YOUR INSTRUCTIONS – What you return should be the lines from the one with "Task: Expand the public folder" through the one with "the Unggah Dokumen" in the data below, reproduced exactly with both ends, and no pictures at all.

EXCERPTED RECORDS –
------------

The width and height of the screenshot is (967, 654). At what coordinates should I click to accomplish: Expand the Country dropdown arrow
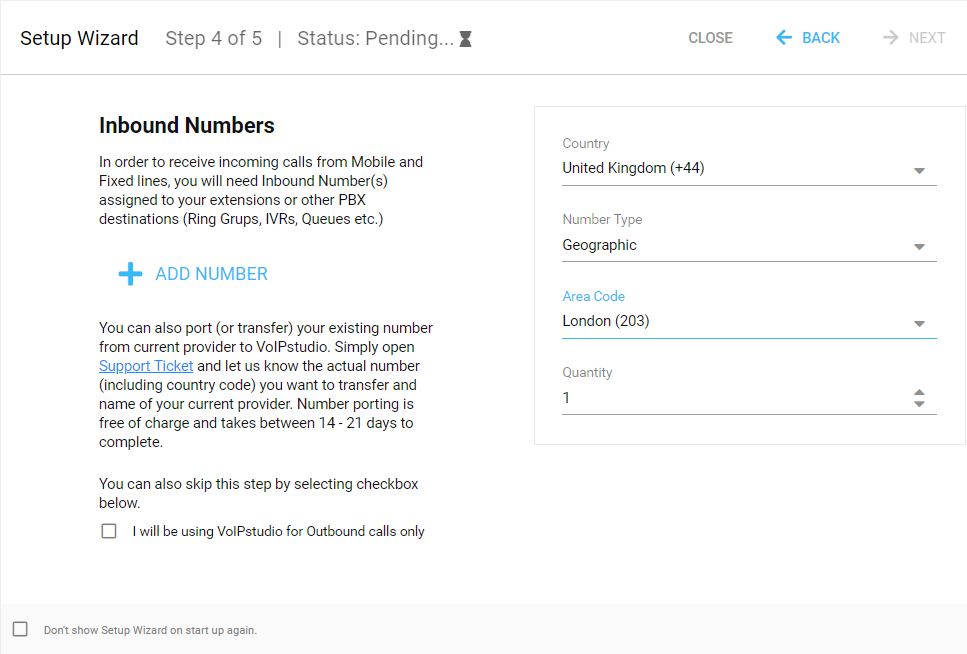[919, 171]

------------

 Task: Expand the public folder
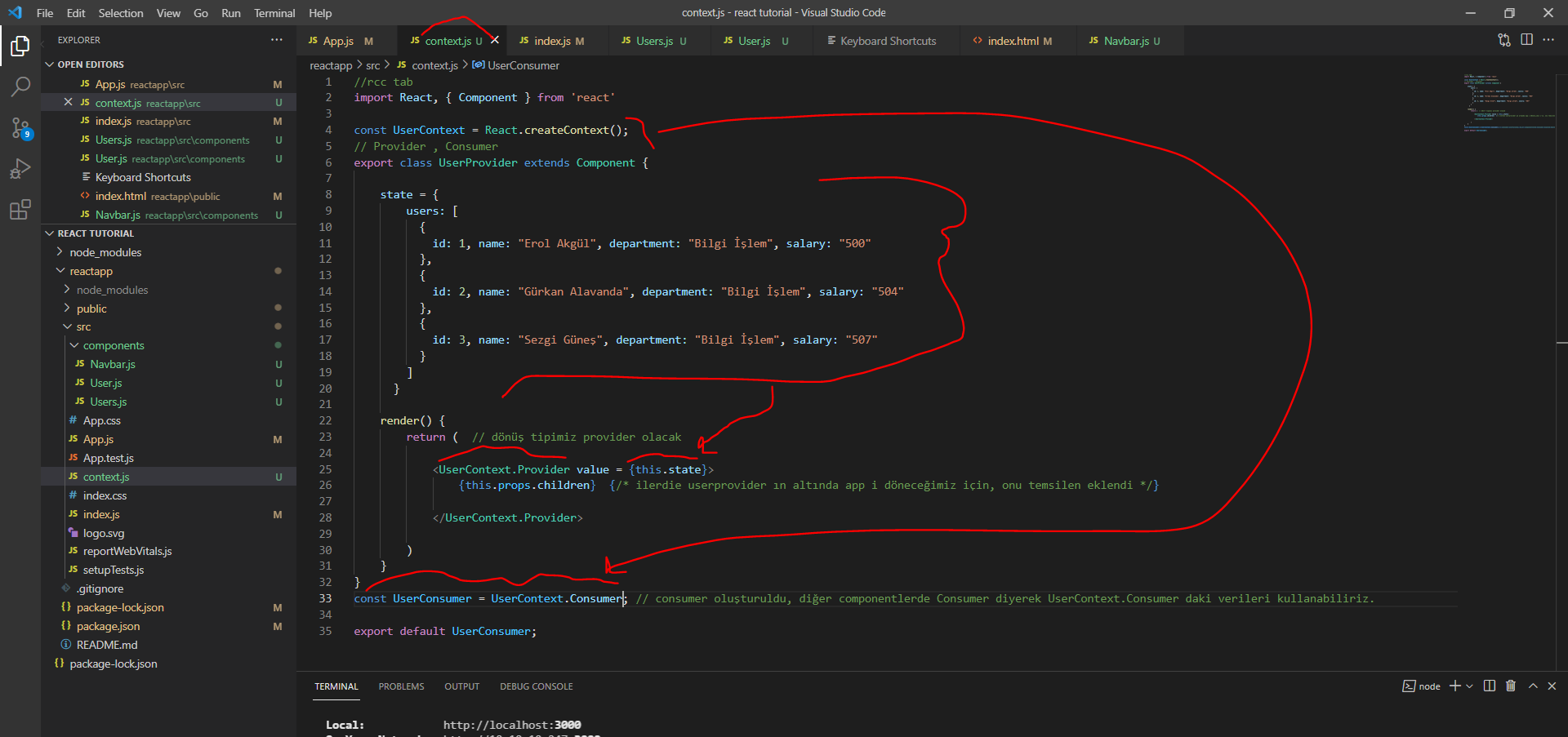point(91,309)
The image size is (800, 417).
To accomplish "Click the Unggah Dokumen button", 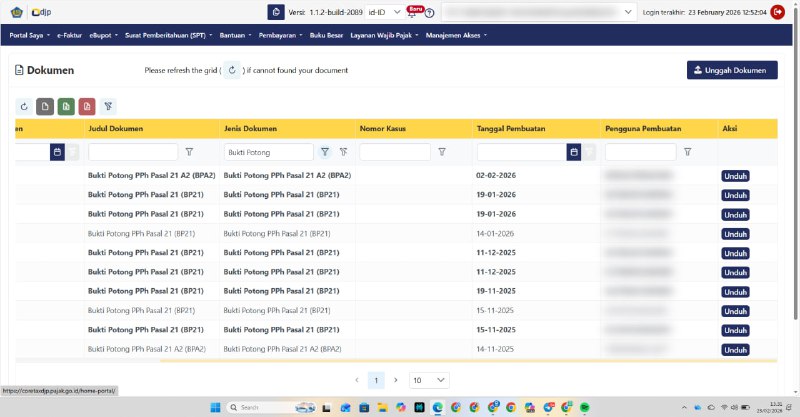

------------

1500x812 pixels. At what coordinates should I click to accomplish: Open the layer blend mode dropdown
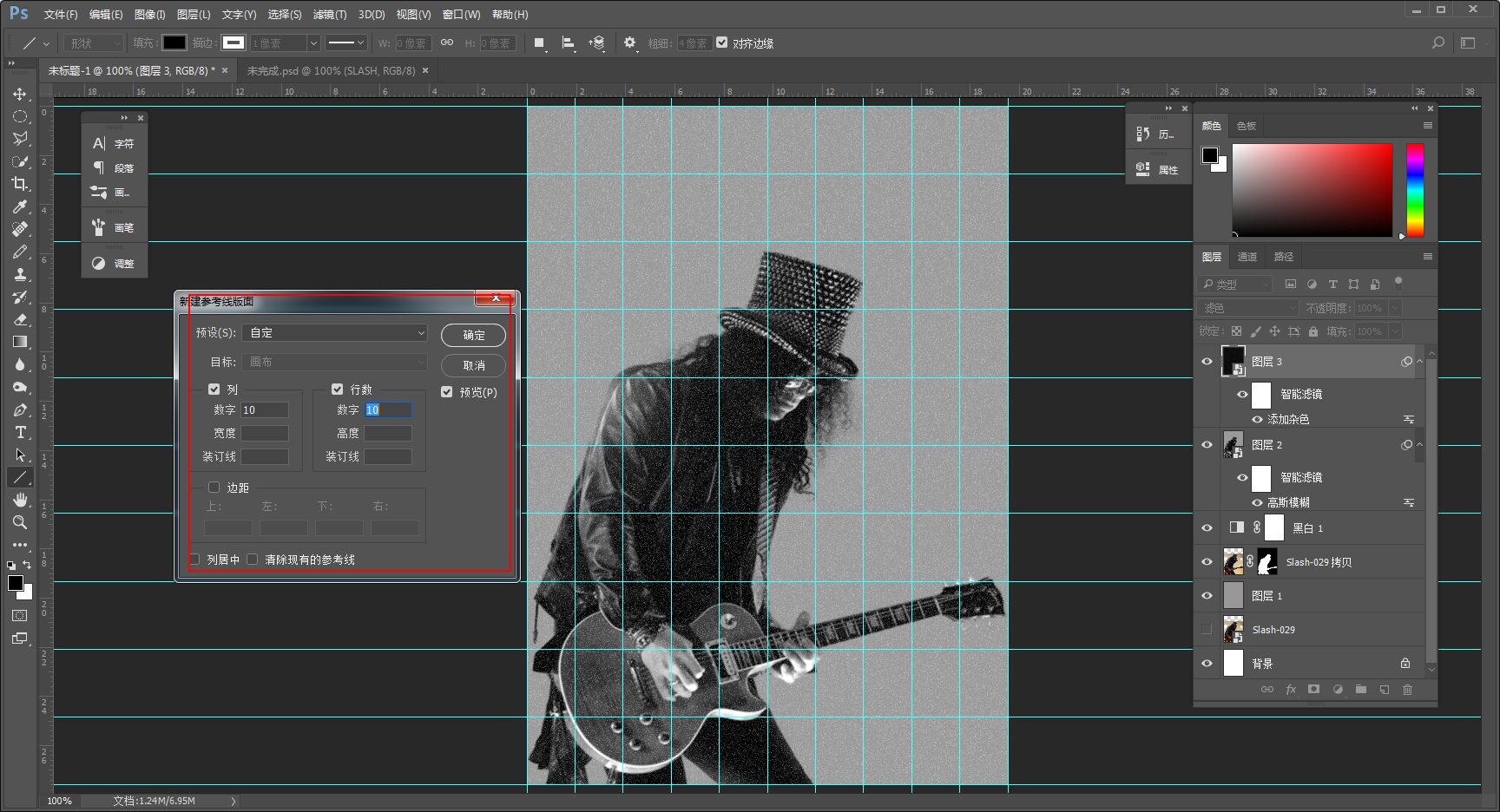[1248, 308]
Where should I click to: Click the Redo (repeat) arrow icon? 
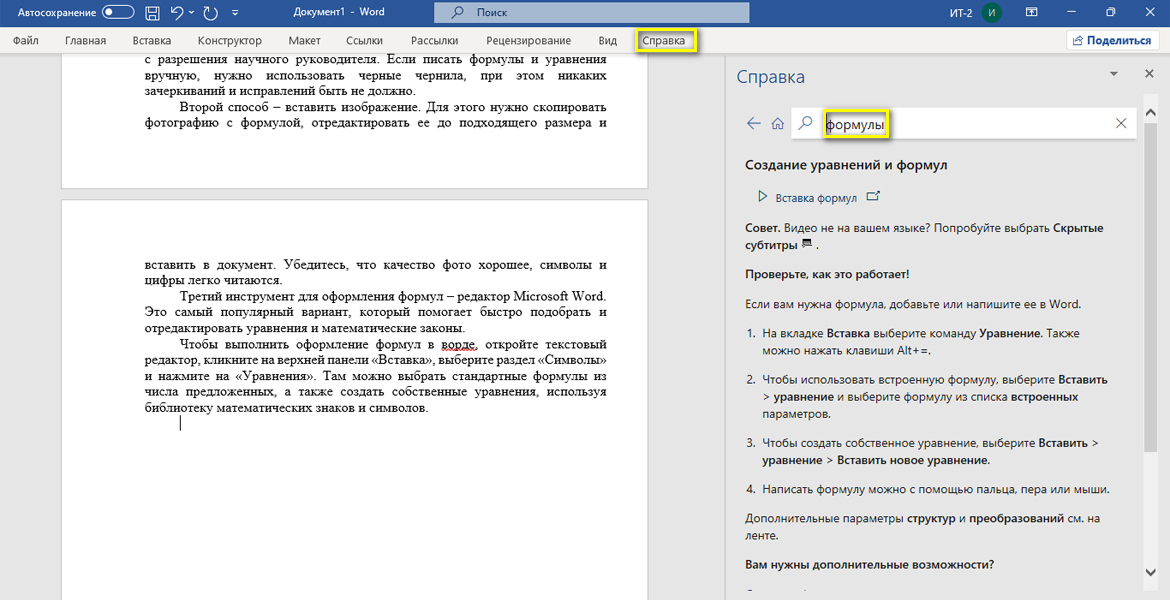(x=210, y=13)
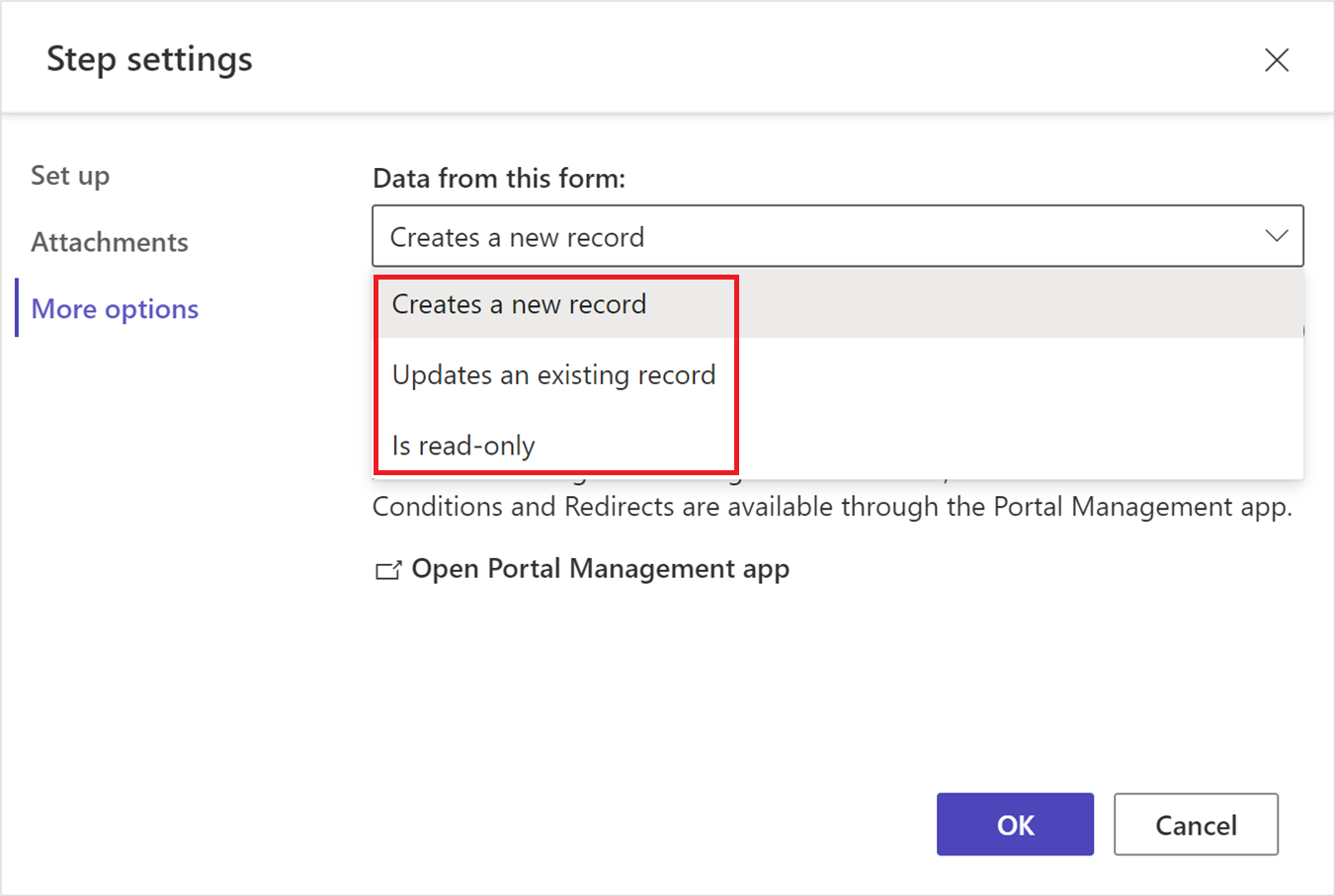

------------

RESULT OF THIS TASK –
 Task: Expand the public folder
point(91,309)
The image size is (800, 417).
To accomplish "Click the Unggah Dokumen button", 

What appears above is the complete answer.